Da casa mia si vede il mare. Laggiù, in lontananza, dopo le campagne viterbesi, dopo il centro storico, dopo la cupola di Montefiascone, dopo le pale eoliche, quasi come un alone velato che si staglia all’orizzonte. Quella finestrella che si affaccia sul mondo è un posto bellissimo e mi sento fortunata ad averlo … in fondo è solo una finestra, mi direte, ma del resto anche il mare è solo una immensa distesa d’acqua, no?
No.
Il mare non è la molecola dell’acqua ripetuta all’infinito, non è il bagno a mezzogiorno né il castello di sabbia che si sgretola all’arrivo di un’onda (o meglio, non solo …); chiedetelo a Turner, a Coleridge, a Montale, a Ungaretti o a chiunque altro vi venga in mente.
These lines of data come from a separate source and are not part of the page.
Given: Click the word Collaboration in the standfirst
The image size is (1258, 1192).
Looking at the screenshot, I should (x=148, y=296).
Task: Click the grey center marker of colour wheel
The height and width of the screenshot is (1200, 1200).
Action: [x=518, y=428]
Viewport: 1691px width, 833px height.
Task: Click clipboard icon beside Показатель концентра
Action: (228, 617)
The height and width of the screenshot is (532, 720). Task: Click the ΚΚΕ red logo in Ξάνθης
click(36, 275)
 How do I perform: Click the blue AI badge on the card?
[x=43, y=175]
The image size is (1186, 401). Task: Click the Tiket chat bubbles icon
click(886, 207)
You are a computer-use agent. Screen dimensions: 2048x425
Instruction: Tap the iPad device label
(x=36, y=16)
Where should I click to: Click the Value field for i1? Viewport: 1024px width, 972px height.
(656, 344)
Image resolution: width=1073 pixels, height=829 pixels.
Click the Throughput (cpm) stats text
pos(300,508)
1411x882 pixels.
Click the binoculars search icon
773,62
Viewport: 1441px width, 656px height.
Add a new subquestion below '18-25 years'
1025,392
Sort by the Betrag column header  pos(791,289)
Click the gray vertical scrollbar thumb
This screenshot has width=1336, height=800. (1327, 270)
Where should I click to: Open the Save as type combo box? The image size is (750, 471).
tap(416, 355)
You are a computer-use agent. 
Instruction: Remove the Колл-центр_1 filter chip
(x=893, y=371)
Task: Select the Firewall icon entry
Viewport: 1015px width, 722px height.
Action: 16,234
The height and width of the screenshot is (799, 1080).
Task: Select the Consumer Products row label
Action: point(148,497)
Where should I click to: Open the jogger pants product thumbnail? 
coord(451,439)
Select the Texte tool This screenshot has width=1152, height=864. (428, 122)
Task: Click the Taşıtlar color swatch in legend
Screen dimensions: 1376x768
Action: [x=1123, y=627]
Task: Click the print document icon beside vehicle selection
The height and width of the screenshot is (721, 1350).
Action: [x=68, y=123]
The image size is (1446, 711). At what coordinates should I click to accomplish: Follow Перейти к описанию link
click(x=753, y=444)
Quando scosto quella tenda i miei occhi viaggiano veloci sul finire del paesaggio e cercano il blu brillante nei giorni di sole, il grigio opaco in quelli ventosi e l’invisibile quando cade la pioggia. Sarà che sono nata sotto il segno dei pesci, ma io ho bisogno di vedere il mare ogni tanto; e quest’estate più che mai il nostro mare ha bisogno di vedere noi.
Il litorale della Tuscia non deve rimanere solo, c’è stato fin troppo tempo; le nostre spiagge vogliono essere calpestate e sentirci urlare “scottaaaaaa” mentre brancoliamo dall’ombrellone alla battigia; Tarquinia, Montalto, Pescia, vogliono ridere, cantare e ballare fino all’alba. Il nostro mare vuole vederci negli occhi, toccarci ed abbracciarci, non storce il naso se siamo a meno di un metro di distanza; le nostre acque non sono malate, respirano e vivono dentro e fuori di noi.
Torniamo da loro, senza paura, ma ricordiamoci che delle mascherine usate non se ne fanno nulla; non contagiamole con la superficialità e l’egoismo, lasciamole respirare, libere e pulite. E sarà come incontrare per la prima volta un vecchio amico: sicuramente ci troverà cambiati, ma noi dobbiamo dimostrargli che siamo migliori.